Item-finding records:
****************

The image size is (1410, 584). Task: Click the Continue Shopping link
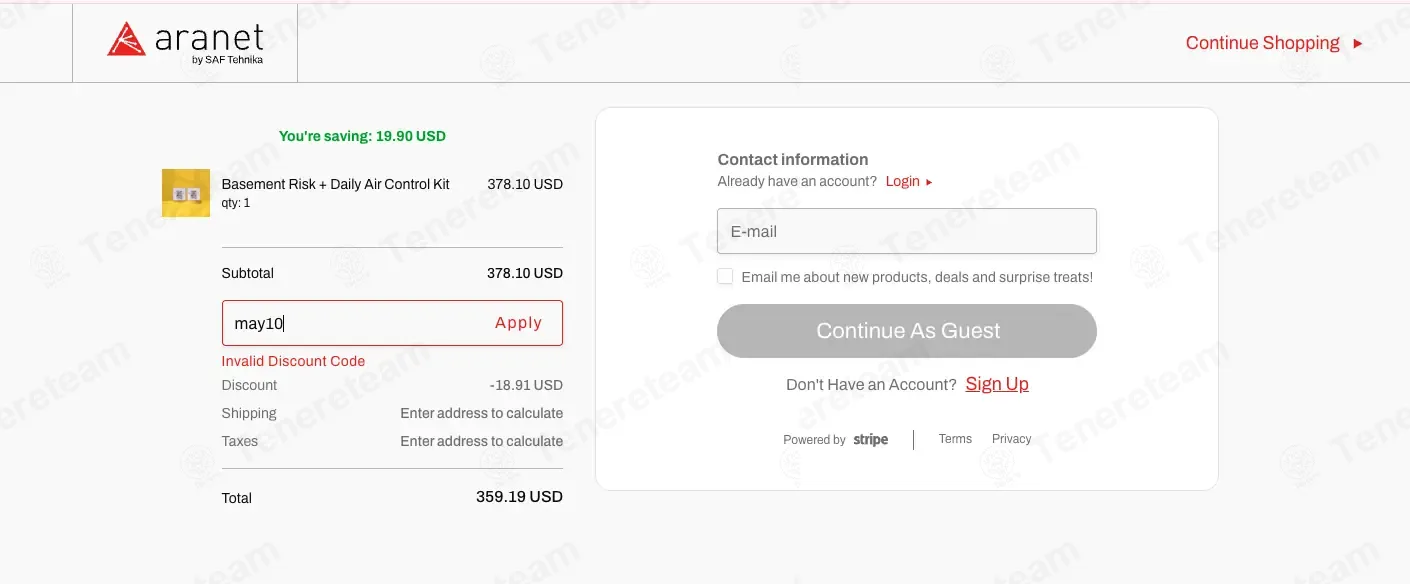click(x=1262, y=43)
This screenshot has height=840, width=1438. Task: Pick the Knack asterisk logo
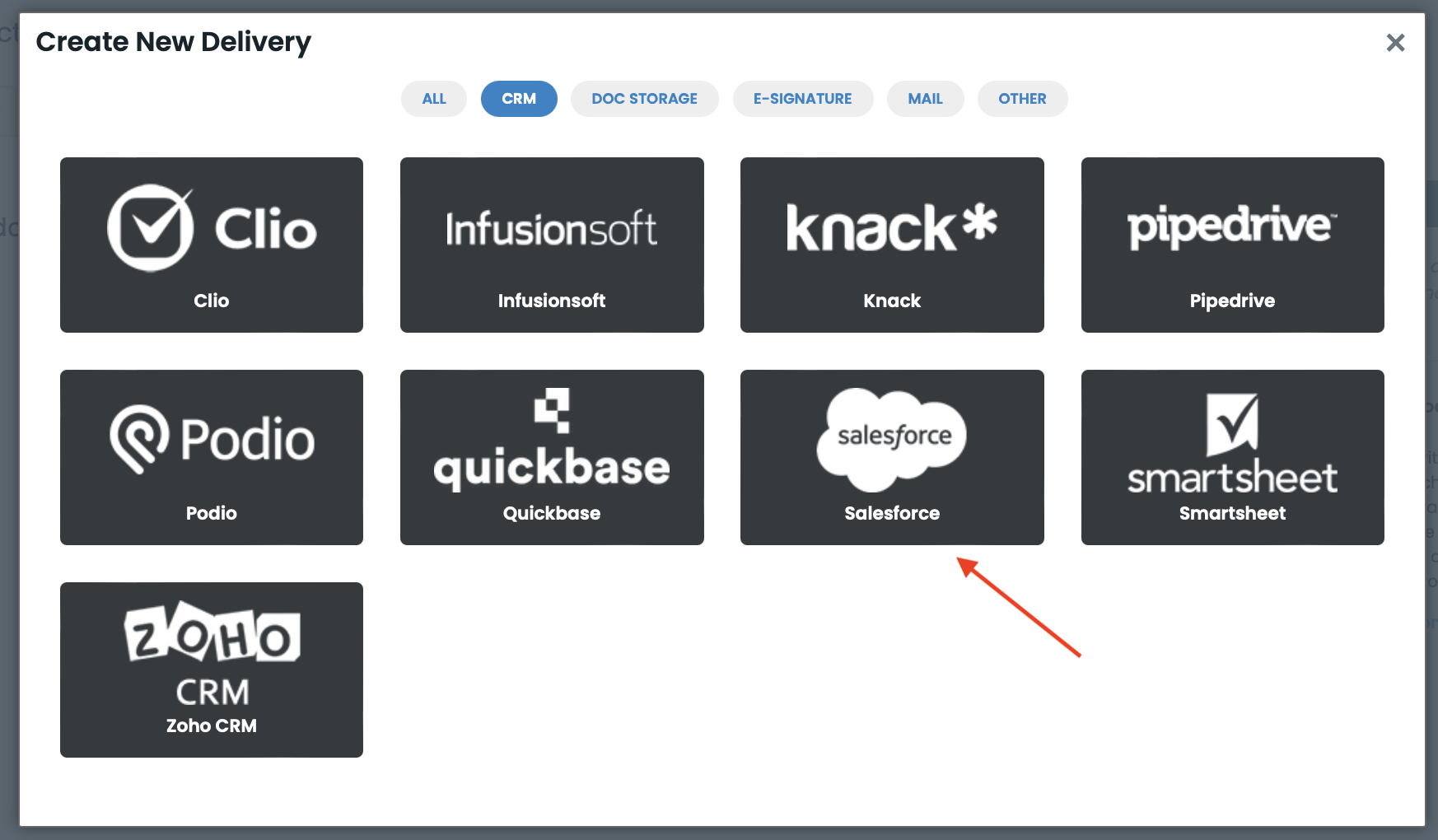979,222
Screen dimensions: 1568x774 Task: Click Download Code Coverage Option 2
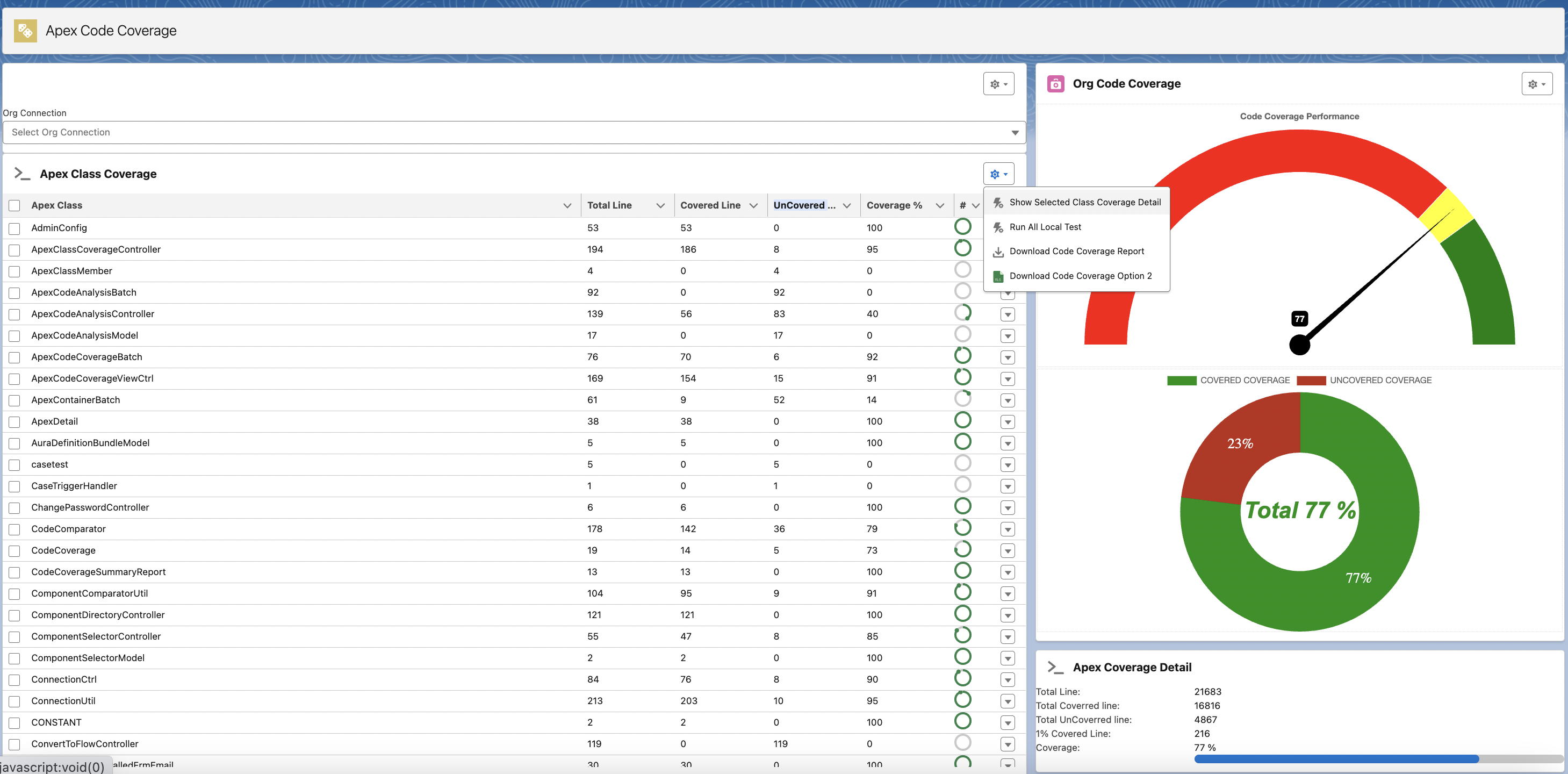1080,276
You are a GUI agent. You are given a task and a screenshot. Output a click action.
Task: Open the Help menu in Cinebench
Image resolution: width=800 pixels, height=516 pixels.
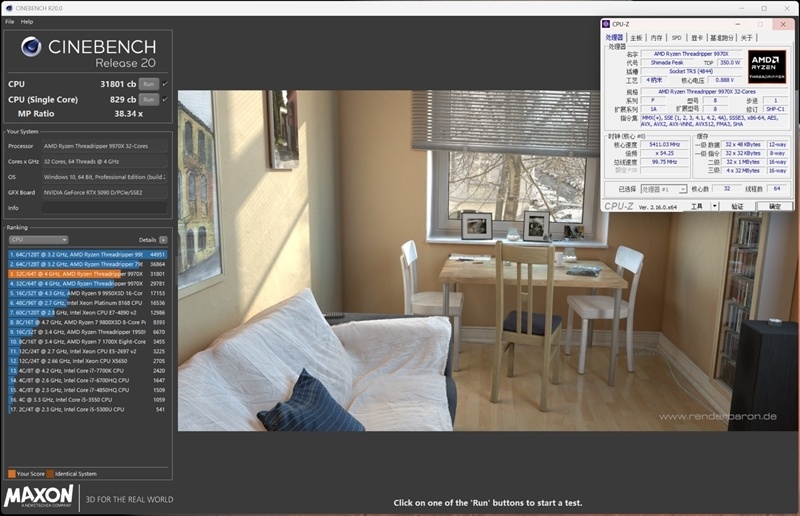[27, 21]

****************

Can you rewrite all the records with "screenshot" replaced by "screen image" and everything else unchanged, leaving the pictures out?

The image size is (1410, 584). Task: Click the Continue Shopping link
click(x=1262, y=43)
This screen image has height=840, width=1438. Task: Pick the Knack asterisk logo
979,222
Screen dimensions: 1568x774 Task: Click Download Code Coverage Option 2
1080,276
You are a GUI agent. You are given a task and a screen image. Output a click action.
Task: Open the Help menu in Cinebench
Image resolution: width=800 pixels, height=516 pixels.
[27, 21]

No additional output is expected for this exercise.